Installing Squid on CentOS 7

The following assumptions are made: You are able to edit text files in the terminal and yum is your package manager.
These instructions are for standing up a simple, unsecure Squid instance. Secure appropriately for your context.
Installation
  1. yum install squid

    1. Installs to /etc/squid

Configuration
  1. Optional, remove comments from squid.conf, grep -Eiv '(#|$)' /etc/squid/squid.conf > /etc/squid/squid.conf.new

  2. Set http_port from 3128 to 80 accel allow-direct. This will allow Squid to proxy all HTTP traffic.

  3. Add the following rules. They will allow Squid to process and reply to any http traffic it receives:

    1. http_access allow all

    2. http_reply_access allow all

For all the ways Squid can be configured, take advantage of Squid’s Wiki and their website’s documentation (particularly their list of Squid configs).
Starting
  1. Enable Squid with systemctl: systemctl enable squid

  2. Start Squid: systemctl start squid

  3. Validate Squid is running by checking the processes ps -ax | grep "squid"

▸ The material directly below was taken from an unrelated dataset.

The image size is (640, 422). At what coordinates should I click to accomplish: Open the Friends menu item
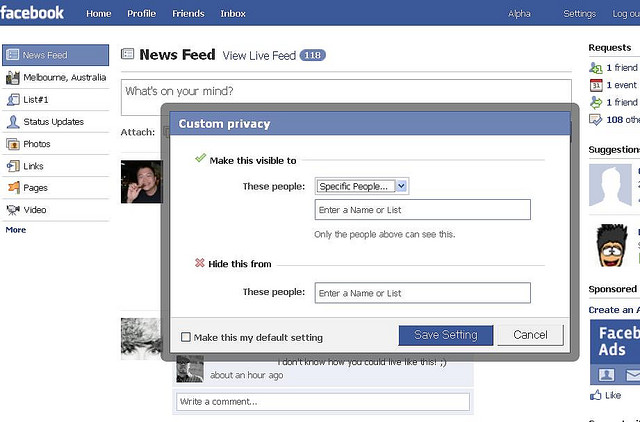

Changes to the squid.conf are implemented by restarting Squid ( systemctl restart squid )
Firefox 47.x can be configured to point all traffic to a proxy server under Preferences > Advanced > Network > Connection. Can be useful for testing Squid.

Optional Configurations

Caching
  1. Uncomment cache_dir ufs /var/spool/squid 100 16 256

  2. Comment out all the refresh_pattern configs except refresh_pattern .

Validate Squid is properly proxying requests by tailing the access logs on the Squid server tail -f /var/logs/squid/access.log
If testing using Firefox 47.x by disabling the local browser web cache by changing the amount of space allocated to the local web cache to 0mb at Preferences > Advanced > Network > Cached Web Content
Load Balancer
  1. Add the following configs to squid.conf, inserting the appropriate IP or Public DNS as necessary:

    1. http_port 80 accel act-as-origin [insert primary destination server IP or Public DNS]

    2. cache_peer [insert primary destination server IP or Public DNS] 80 0 no-query originserver round-robin

    3. cache_peer [insert secondary destination server IP or Public DNS] parent 80 0 no-query originserver round-robin

  2. Test by navigating to Squid. You should see content from one of the two destination servers.